Task directions: Put every line of the entries below into a numbered list, omitting any blank lines.

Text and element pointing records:
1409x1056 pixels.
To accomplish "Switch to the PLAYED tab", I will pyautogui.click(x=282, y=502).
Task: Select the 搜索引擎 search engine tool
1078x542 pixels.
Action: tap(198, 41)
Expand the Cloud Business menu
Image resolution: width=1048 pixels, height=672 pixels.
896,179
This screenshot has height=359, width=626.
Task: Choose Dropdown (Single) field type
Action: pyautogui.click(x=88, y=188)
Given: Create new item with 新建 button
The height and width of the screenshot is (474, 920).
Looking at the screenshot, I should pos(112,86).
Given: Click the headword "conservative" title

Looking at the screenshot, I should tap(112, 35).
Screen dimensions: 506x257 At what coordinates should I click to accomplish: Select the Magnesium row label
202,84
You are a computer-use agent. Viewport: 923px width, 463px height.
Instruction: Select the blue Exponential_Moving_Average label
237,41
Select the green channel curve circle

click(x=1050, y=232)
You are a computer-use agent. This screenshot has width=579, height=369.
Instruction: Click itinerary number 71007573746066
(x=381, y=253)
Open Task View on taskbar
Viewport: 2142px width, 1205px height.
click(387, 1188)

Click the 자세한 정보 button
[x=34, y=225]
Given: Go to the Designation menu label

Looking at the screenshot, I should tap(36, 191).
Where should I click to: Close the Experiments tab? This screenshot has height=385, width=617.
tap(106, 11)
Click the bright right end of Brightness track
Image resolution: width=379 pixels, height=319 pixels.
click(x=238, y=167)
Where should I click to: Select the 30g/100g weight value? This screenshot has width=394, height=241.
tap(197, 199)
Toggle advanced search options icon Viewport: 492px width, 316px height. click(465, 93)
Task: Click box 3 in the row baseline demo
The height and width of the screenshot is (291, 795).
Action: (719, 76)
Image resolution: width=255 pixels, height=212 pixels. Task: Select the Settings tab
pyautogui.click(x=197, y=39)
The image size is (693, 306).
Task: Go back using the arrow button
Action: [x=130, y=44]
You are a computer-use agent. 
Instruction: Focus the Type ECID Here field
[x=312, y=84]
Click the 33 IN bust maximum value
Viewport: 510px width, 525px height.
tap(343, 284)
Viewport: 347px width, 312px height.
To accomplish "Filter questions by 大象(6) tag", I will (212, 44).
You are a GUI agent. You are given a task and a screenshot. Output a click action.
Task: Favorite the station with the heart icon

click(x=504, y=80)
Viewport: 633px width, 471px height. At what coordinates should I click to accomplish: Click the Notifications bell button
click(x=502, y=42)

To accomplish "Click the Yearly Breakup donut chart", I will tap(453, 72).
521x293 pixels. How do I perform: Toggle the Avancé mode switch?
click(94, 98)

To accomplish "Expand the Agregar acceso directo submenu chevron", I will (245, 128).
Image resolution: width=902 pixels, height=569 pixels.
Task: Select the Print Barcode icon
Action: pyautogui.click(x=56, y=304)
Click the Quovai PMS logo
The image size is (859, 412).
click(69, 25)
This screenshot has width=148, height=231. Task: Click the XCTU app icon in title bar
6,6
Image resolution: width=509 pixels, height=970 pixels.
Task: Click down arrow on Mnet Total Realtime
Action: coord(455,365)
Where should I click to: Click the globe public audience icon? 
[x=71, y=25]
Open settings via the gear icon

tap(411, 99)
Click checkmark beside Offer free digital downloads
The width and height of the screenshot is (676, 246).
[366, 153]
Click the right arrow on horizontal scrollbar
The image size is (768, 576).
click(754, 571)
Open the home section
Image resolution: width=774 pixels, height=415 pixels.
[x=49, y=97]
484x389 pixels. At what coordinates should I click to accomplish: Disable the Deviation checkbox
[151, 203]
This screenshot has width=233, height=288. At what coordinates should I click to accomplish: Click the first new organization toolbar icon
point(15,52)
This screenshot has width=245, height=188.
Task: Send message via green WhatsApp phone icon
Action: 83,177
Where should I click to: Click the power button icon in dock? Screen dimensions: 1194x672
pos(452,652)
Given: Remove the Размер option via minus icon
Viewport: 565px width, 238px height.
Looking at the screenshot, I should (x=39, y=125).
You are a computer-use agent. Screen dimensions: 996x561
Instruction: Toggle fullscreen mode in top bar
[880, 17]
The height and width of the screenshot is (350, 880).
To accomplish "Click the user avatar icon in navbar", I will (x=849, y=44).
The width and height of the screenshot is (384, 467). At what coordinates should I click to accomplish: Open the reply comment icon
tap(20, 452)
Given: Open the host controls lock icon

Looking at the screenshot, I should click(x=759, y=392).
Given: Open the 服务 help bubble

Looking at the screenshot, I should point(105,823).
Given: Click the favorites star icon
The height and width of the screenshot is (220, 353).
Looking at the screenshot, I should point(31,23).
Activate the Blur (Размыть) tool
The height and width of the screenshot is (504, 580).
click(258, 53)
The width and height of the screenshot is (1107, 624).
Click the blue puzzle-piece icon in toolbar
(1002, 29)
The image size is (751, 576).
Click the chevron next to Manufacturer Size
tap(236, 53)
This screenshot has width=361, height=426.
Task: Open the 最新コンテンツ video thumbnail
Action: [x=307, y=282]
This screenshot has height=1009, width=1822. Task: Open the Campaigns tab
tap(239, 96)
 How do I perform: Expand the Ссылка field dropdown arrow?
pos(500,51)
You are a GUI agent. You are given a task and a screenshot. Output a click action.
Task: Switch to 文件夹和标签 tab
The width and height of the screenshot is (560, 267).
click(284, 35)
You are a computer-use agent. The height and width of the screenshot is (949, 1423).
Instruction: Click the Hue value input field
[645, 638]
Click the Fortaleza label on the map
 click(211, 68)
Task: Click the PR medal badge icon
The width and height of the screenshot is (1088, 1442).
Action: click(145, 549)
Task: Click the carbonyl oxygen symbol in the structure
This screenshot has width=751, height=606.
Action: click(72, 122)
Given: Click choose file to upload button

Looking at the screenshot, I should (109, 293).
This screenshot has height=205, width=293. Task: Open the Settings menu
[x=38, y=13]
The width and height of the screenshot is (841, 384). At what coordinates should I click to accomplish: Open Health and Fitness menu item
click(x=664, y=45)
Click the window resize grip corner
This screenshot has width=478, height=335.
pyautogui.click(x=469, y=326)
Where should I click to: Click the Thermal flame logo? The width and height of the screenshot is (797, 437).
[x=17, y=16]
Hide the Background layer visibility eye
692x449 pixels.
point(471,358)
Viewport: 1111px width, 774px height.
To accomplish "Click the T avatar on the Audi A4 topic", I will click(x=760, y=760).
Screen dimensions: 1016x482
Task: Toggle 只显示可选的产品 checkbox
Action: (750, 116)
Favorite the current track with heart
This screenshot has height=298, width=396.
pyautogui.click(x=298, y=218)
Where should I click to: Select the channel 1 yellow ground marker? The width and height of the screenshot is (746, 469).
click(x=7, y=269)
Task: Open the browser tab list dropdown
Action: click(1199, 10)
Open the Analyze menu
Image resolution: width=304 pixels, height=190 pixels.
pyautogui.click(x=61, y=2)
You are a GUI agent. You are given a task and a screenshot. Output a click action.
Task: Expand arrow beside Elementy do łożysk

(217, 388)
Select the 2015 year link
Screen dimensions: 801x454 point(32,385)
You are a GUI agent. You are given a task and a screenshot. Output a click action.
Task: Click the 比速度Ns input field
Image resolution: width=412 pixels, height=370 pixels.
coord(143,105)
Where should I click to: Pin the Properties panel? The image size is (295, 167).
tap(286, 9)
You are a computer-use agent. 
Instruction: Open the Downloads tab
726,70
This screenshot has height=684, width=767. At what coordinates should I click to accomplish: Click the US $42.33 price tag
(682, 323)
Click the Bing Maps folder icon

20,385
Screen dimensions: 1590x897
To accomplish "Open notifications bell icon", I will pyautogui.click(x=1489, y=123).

Completed task:
1. 1409x1056 pixels.
2. To accomplish "Switch to the PLAYED tab", I will pyautogui.click(x=282, y=502).
3. Task: Select the 搜索引擎 search engine tool
4. 1078x542 pixels.
5. Action: tap(198, 41)
6. Expand the Cloud Business menu
7. Image resolution: width=1048 pixels, height=672 pixels.
8. 896,179
9. This screenshot has height=359, width=626.
10. Task: Choose Dropdown (Single) field type
11. Action: pyautogui.click(x=88, y=188)
12. Given: Create new item with 新建 button
13. The height and width of the screenshot is (474, 920).
14. Looking at the screenshot, I should pos(112,86).
15. Given: Click the headword "conservative" title
16. Looking at the screenshot, I should tap(112, 35).
17. Screen dimensions: 506x257 At what coordinates should I click to accomplish: Select the Magnesium row label
18. 202,84
19. You are a computer-use agent. Viewport: 923px width, 463px height.
20. Instruction: Select the blue Exponential_Moving_Average label
21. 237,41
22. Select the green channel curve circle
23. click(x=1050, y=232)
24. You are a computer-use agent. This screenshot has width=579, height=369.
25. Instruction: Click itinerary number 71007573746066
26. (x=381, y=253)
27. Open Task View on taskbar
28. Viewport: 2142px width, 1205px height.
29. click(387, 1188)
30. Click the 자세한 정보 button
31. [x=34, y=225]
32. Given: Go to the Designation menu label
33. Looking at the screenshot, I should tap(36, 191).
34. Where should I click to: Close the Experiments tab? This screenshot has height=385, width=617.
35. tap(106, 11)
36. Click the bright right end of Brightness track
37. Image resolution: width=379 pixels, height=319 pixels.
38. click(x=238, y=167)
39. Where should I click to: Select the 30g/100g weight value? This screenshot has width=394, height=241.
40. tap(197, 199)
41. Toggle advanced search options icon Viewport: 492px width, 316px height. click(465, 93)
42. Task: Click box 3 in the row baseline demo
43. The height and width of the screenshot is (291, 795).
44. Action: (719, 76)
45. Image resolution: width=255 pixels, height=212 pixels. Task: Select the Settings tab
46. pyautogui.click(x=197, y=39)
47. The image size is (693, 306).
48. Task: Go back using the arrow button
49. Action: [x=130, y=44]
50. You are a computer-use agent. 
51. Instruction: Focus the Type ECID Here field
52. [x=312, y=84]
53. Click the 33 IN bust maximum value
54. Viewport: 510px width, 525px height.
55. tap(343, 284)
56. Viewport: 347px width, 312px height.
57. To accomplish "Filter questions by 大象(6) tag", I will (212, 44).
58. You are a GUI agent. You are given a task and a screenshot. Output a click action.
59. Task: Favorite the station with the heart icon
60. click(x=504, y=80)
61. Viewport: 633px width, 471px height. At what coordinates should I click to accomplish: Click the Notifications bell button
62. click(x=502, y=42)
63. To accomplish "Click the Yearly Breakup donut chart", I will tap(453, 72).
64. 521x293 pixels. How do I perform: Toggle the Avancé mode switch?
65. click(94, 98)
66. To accomplish "Expand the Agregar acceso directo submenu chevron", I will (245, 128).
67. Image resolution: width=902 pixels, height=569 pixels.
68. Task: Select the Print Barcode icon
69. Action: pyautogui.click(x=56, y=304)
70. Click the Quovai PMS logo
71. The image size is (859, 412).
72. click(69, 25)
73. This screenshot has width=148, height=231. Task: Click the XCTU app icon in title bar
74. 6,6
75. Image resolution: width=509 pixels, height=970 pixels.
76. Task: Click down arrow on Mnet Total Realtime
77. Action: coord(455,365)
78. Where should I click to: Click the globe public audience icon? 
79. [x=71, y=25]
80. Open settings via the gear icon
81. tap(411, 99)
82. Click checkmark beside Offer free digital downloads
83. The width and height of the screenshot is (676, 246).
84. [366, 153]
85. Click the right arrow on horizontal scrollbar
86. The image size is (768, 576).
87. click(754, 571)
88. Open the home section
89. Image resolution: width=774 pixels, height=415 pixels.
90. [x=49, y=97]
91. 484x389 pixels. At what coordinates should I click to accomplish: Disable the Deviation checkbox
92. [151, 203]
93. This screenshot has width=233, height=288. At what coordinates should I click to accomplish: Click the first new organization toolbar icon
94. point(15,52)
95. This screenshot has width=245, height=188.
96. Task: Send message via green WhatsApp phone icon
97. Action: 83,177
98. Where should I click to: Click the power button icon in dock? Screen dimensions: 1194x672
99. pos(452,652)
100. Given: Remove the Размер option via minus icon
101. Viewport: 565px width, 238px height.
102. Looking at the screenshot, I should (x=39, y=125).
103. You are a computer-use agent. Screen dimensions: 996x561
104. Instruction: Toggle fullscreen mode in top bar
105. [880, 17]
106. The height and width of the screenshot is (350, 880).
107. To accomplish "Click the user avatar icon in navbar", I will (x=849, y=44).
108. The width and height of the screenshot is (384, 467). At what coordinates should I click to accomplish: Open the reply comment icon
109. tap(20, 452)
110. Given: Open the host controls lock icon
111. Looking at the screenshot, I should click(x=759, y=392).
112. Given: Open the 服务 help bubble
113. Looking at the screenshot, I should point(105,823).
114. Given: Click the favorites star icon
115. The height and width of the screenshot is (220, 353).
116. Looking at the screenshot, I should point(31,23).
117. Activate the Blur (Размыть) tool
118. The height and width of the screenshot is (504, 580).
119. click(258, 53)
120. The width and height of the screenshot is (1107, 624).
121. Click the blue puzzle-piece icon in toolbar
122. (1002, 29)
123. The image size is (751, 576).
124. Click the chevron next to Manufacturer Size
125. tap(236, 53)
126. This screenshot has width=361, height=426.
127. Task: Open the 最新コンテンツ video thumbnail
128. Action: [x=307, y=282]
129. This screenshot has height=1009, width=1822. Task: Open the Campaigns tab
130. tap(239, 96)
131.  How do I perform: Expand the Ссылка field dropdown arrow?
132. pos(500,51)
133. You are a GUI agent. You are given a task and a screenshot. Output a click action.
134. Task: Switch to 文件夹和标签 tab
135. The width and height of the screenshot is (560, 267).
136. click(284, 35)
137. You are a computer-use agent. The height and width of the screenshot is (949, 1423).
138. Instruction: Click the Hue value input field
139. [645, 638]
140. Click the Fortaleza label on the map
141.  click(211, 68)
142. Task: Click the PR medal badge icon
143. The width and height of the screenshot is (1088, 1442).
144. Action: click(145, 549)
145. Task: Click the carbonyl oxygen symbol in the structure
146. This screenshot has width=751, height=606.
147. Action: click(72, 122)
148. Given: Click choose file to upload button
149. Looking at the screenshot, I should (109, 293).
150. This screenshot has height=205, width=293. Task: Open the Settings menu
151. [x=38, y=13]
152. The width and height of the screenshot is (841, 384). At what coordinates should I click to accomplish: Open Health and Fitness menu item
153. click(x=664, y=45)
154. Click the window resize grip corner
155. This screenshot has width=478, height=335.
156. pyautogui.click(x=469, y=326)
157. Where should I click to: Click the Thermal flame logo? The width and height of the screenshot is (797, 437).
158. [x=17, y=16]
159. Hide the Background layer visibility eye
160. 692x449 pixels.
161. point(471,358)
162. Viewport: 1111px width, 774px height.
163. To accomplish "Click the T avatar on the Audi A4 topic", I will click(x=760, y=760).
164. Screen dimensions: 1016x482
165. Task: Toggle 只显示可选的产品 checkbox
166. Action: (750, 116)
167. Favorite the current track with heart
168. This screenshot has height=298, width=396.
169. pyautogui.click(x=298, y=218)
170. Where should I click to: Select the channel 1 yellow ground marker? The width and height of the screenshot is (746, 469).
171. click(x=7, y=269)
172. Task: Open the browser tab list dropdown
173. Action: click(1199, 10)
174. Open the Analyze menu
175. Image resolution: width=304 pixels, height=190 pixels.
176. pyautogui.click(x=61, y=2)
177. You are a GUI agent. You are given a task and a screenshot. Output a click action.
178. Task: Expand arrow beside Elementy do łożysk
179. (217, 388)
180. Select the 2015 year link
181. Screen dimensions: 801x454 point(32,385)
182. You are a GUI agent. You are given a task and a screenshot. Output a click action.
183. Task: Click the 比速度Ns input field
184. Image resolution: width=412 pixels, height=370 pixels.
185. coord(143,105)
186. Where should I click to: Pin the Properties panel? The image size is (295, 167).
187. tap(286, 9)
188. You are a computer-use agent. 
189. Instruction: Open the Downloads tab
190. 726,70
191. This screenshot has height=684, width=767. At what coordinates should I click to accomplish: Click the US $42.33 price tag
192. (682, 323)
193. Click the Bing Maps folder icon
194. 20,385
195. Screen dimensions: 1590x897
196. To accomplish "Open notifications bell icon", I will pyautogui.click(x=1489, y=123).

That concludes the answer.